Он задумчиво сказал:
— Врут. Вы им не верьте. Русский человек любит мечтать, и поэтому незаметно для себя врёт, путая действительность с игрою своего ума. Один мужичок долго и убедительно приглашал меня к себе на пчельник, пришёл я, а пчельника-то у него не только нет, а и не было. Я спрашиваю: «Как же это, Фёдор Васильич, а?» А он: «Да, видишь ты, Федипорыч, больно у пчеляков у этих жизнь хороша. Думал я про них, думал, да на себя и выдумал». Вот и они, эти, тоже выдумывают на себя. Романтики, вроде вас, барин. А то ещё знал я бузулукского мещанина, который выдавал себя за фальшивомонетчика и, показывая людям настоящие казённые деньги, хвастался чистотою своей работы. Добился худой славы и даже обыска, а потом оказалось, что он и не пробовал никогда сам сделать хоть бы один двугривенный. Спрашивают его: «Зачем же ты, брат, оболгал сам себя?» — «Кому, говорит, от этого вред и худо? А мне, чай, приятно думать, что вот захочу и — готово, богат».
Перестал улыбаться, задумался, глядя далеко за реку, почти синюю, в шёлковые, на солнце, луга.
— Это, знаете, у нас черта серьёзная, глубокая черта — под нею, может быть, скрыто бьётся жажда иной жизни, под нею святое недовольство самим собою человек прячет. Развяжите-ка ему руки, и он перестанет мечтать, возьмётся за дело — возьмётся, это верно. Ведь те, которые перестали мечтать, уже теперь обнаруживают огромные силы, умеют побеждать чудовищные препятствия. Вот мне тут рассказывали об этих волжанах-судоходцах — какие фигуры, какое сказочное упорство в достижении целей! Нет, русский народ — хороший народ, чудеснейший народ, я вам скажу.
Всё это говорилось торопливо, горячо и настойчиво, как бы в споре с кем-то. Потом он встал, прошёлся по дорожке, оглядываясь вокруг, и снова сел.
— Вот — сзади нас семинария, немного далее — гимназия, против неё — дворянский институт, а под горою, в полусотне шагов от всех этих великолепий — почти доисторическая жизнь в ямах, под открытым небом, и дикие люди. Над этим стоит подумать, юноша! Надобно подумать. Ужасно плохо мы знаем жизнь и — что ещё того хуже — не хотим знать её, как бы нарочно стараемся видеть меньше, чем можем, бежим в колонии, прячемся в хаты с краю…
И с великой печалью он заговорил о сложной болезни того времени — я не помню точно его слов, но, мне кажется, он повторил их в рассказе «На границе человека».

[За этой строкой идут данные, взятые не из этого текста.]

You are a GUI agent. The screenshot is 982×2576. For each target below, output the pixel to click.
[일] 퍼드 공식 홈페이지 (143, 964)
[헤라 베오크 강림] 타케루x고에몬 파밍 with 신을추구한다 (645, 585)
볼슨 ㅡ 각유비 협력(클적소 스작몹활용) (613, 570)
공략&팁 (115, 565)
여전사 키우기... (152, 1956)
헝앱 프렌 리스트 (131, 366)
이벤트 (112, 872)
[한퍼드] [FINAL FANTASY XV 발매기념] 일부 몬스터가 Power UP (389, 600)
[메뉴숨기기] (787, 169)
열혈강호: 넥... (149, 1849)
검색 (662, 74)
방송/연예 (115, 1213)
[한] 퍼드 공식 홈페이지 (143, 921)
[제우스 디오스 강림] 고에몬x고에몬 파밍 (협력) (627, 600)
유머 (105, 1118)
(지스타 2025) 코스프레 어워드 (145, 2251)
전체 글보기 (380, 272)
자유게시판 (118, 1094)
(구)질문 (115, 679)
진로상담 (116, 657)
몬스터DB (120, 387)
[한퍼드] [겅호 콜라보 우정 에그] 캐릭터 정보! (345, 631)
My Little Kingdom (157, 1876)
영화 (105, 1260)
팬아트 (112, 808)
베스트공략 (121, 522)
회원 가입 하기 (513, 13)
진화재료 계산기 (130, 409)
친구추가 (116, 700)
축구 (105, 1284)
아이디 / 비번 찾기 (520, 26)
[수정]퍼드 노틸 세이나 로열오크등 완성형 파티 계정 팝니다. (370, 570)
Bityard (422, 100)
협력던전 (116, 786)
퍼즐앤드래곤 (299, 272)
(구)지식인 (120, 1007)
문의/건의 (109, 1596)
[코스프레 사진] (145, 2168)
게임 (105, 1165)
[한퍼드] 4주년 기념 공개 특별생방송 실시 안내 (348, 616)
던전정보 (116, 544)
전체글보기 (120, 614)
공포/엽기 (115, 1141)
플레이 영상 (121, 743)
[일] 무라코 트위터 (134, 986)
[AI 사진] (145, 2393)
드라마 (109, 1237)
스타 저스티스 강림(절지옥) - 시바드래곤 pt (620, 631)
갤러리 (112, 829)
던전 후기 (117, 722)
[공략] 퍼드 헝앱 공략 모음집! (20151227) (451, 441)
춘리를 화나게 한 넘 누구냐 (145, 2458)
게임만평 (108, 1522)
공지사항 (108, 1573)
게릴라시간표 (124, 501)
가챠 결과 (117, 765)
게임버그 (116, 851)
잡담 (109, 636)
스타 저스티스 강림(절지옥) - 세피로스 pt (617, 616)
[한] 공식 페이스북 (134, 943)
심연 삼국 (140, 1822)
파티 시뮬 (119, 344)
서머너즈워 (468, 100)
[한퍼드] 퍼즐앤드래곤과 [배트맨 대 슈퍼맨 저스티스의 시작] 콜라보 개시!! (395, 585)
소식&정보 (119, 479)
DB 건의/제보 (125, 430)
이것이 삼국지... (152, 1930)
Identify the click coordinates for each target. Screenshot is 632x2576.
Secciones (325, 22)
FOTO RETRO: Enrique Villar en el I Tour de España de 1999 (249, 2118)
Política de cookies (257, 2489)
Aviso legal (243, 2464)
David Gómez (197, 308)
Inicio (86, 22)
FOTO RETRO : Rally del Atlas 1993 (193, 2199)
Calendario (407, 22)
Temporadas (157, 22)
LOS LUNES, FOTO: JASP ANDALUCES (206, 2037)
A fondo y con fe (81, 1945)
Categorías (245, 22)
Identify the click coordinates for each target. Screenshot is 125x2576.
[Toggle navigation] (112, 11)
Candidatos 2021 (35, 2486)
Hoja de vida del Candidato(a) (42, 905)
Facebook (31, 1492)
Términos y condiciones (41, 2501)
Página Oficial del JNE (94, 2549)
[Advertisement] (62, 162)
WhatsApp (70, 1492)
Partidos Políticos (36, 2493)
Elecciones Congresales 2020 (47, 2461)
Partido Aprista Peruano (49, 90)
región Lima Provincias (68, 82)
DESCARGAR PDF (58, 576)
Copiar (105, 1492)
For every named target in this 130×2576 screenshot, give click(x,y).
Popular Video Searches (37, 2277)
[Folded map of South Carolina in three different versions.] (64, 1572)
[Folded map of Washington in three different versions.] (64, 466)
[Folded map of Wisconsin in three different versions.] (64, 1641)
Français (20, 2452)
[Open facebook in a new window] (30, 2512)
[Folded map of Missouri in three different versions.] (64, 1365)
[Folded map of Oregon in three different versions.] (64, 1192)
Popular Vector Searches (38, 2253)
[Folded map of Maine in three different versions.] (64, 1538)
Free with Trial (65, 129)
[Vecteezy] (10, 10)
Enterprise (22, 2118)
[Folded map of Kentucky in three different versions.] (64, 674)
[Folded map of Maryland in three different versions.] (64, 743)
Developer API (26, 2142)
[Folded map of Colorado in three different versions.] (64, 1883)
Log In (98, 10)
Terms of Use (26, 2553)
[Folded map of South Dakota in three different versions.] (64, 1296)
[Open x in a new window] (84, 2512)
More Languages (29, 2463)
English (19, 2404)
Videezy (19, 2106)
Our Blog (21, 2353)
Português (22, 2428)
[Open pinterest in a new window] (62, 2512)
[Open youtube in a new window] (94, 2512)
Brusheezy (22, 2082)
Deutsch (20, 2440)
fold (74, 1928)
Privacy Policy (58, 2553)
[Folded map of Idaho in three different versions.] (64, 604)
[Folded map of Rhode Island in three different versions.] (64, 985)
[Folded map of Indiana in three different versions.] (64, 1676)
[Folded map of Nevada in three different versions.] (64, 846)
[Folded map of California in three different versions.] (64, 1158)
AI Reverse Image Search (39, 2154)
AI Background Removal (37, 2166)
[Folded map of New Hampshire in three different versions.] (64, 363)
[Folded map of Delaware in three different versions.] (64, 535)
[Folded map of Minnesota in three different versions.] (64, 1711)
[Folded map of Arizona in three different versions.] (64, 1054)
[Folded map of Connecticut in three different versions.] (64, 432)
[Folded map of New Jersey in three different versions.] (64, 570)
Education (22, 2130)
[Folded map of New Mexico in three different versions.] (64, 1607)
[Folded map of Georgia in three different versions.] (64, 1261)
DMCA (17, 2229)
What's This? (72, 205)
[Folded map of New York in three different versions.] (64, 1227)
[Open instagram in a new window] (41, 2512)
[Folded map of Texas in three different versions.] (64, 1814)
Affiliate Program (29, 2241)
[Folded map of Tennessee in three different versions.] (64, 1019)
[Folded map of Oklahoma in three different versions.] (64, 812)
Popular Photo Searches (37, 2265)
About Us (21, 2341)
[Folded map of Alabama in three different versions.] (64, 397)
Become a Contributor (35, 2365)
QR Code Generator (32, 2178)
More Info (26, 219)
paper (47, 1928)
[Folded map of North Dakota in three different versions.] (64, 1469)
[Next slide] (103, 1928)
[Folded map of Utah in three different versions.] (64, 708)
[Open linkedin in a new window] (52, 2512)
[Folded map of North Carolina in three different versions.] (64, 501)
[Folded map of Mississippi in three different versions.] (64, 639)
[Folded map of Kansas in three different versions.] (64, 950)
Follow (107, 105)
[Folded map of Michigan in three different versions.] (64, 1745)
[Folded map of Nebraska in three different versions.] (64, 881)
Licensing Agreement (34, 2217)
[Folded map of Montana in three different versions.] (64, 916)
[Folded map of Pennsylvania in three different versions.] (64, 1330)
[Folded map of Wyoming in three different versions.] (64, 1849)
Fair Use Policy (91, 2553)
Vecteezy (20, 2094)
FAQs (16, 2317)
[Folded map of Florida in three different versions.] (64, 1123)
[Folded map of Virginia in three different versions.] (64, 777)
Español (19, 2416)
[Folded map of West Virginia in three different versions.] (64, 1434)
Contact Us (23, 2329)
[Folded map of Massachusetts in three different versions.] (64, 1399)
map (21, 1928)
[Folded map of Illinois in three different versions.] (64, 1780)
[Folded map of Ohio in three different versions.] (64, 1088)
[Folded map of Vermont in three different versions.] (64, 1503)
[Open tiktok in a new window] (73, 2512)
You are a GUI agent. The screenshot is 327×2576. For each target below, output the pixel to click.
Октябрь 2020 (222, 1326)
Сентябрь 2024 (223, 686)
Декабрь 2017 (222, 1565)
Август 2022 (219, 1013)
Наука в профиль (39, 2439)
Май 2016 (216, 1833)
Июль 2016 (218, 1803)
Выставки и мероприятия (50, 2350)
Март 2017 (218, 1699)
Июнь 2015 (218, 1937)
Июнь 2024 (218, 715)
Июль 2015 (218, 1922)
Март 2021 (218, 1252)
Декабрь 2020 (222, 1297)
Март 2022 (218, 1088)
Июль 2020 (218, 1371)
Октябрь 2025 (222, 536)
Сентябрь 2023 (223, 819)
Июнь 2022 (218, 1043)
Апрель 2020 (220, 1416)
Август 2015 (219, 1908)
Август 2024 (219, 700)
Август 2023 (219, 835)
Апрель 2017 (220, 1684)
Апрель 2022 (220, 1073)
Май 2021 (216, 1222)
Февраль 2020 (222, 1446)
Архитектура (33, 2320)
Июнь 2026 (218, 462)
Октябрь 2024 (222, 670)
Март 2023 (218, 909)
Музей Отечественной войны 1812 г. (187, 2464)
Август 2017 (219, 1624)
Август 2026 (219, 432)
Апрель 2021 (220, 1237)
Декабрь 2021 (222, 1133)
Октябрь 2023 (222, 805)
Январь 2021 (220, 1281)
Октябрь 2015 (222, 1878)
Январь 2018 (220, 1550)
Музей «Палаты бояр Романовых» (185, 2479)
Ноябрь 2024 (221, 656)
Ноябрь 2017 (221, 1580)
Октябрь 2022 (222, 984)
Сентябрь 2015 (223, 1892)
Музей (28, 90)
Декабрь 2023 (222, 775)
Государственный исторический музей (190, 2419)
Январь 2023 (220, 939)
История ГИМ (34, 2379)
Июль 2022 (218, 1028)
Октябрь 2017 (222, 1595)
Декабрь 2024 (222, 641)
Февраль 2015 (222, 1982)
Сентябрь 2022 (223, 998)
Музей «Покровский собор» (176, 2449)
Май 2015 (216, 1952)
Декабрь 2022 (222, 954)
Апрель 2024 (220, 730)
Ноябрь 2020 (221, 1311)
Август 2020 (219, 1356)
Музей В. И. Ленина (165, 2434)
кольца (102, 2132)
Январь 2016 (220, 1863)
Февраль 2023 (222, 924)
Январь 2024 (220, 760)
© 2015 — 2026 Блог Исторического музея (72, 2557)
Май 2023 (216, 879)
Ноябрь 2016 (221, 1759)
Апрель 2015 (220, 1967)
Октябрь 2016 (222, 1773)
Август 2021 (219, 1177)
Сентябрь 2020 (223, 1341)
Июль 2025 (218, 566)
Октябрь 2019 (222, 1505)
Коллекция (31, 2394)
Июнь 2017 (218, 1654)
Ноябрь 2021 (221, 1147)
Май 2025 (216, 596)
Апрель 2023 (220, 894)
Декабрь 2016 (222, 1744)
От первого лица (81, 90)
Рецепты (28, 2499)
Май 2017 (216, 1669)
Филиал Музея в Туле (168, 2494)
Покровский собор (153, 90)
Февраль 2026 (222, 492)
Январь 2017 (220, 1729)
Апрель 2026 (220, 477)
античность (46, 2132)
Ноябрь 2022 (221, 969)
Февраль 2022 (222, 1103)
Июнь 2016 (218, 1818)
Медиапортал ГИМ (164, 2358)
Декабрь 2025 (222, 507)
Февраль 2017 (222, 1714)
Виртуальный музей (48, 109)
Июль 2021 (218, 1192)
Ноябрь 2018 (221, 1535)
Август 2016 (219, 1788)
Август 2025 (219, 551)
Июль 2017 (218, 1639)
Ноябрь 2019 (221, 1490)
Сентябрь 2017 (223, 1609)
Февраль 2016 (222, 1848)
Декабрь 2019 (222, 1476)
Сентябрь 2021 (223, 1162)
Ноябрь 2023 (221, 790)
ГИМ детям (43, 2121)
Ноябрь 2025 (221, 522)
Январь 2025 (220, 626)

«Время это было вот какое: отвращение ко всем иллюзиям, смех над всем, чему ещё недавно верили, холод и душевная пустота».
Говорил он тихонько, как бы стыдясь, что приходится говорить о таких печальных вещах, и всё оглядывался, словно не желая, чтобы, кроме меня, его слова слышал ещё кто-нибудь. Сидел согнувшись, крепко стиснув колени пальцами худых рук, на лицо ему падала тень от шляпы, и глаза казались синими.
— Вот, вы рассказывали об этих людях под горою. Но — почему, подумайте, почему у нас люди так легко погибают? Ведь ужасно легко: жил человек, и — ничего, а вдруг — «сбился с пути». Смотрите — это невольно сказалось: жил, и — ничего! Все ходят как будто по скользкому месту; идёт — пошатнулся — упал и не за что придержаться — ничего нет подкрепляющего душу.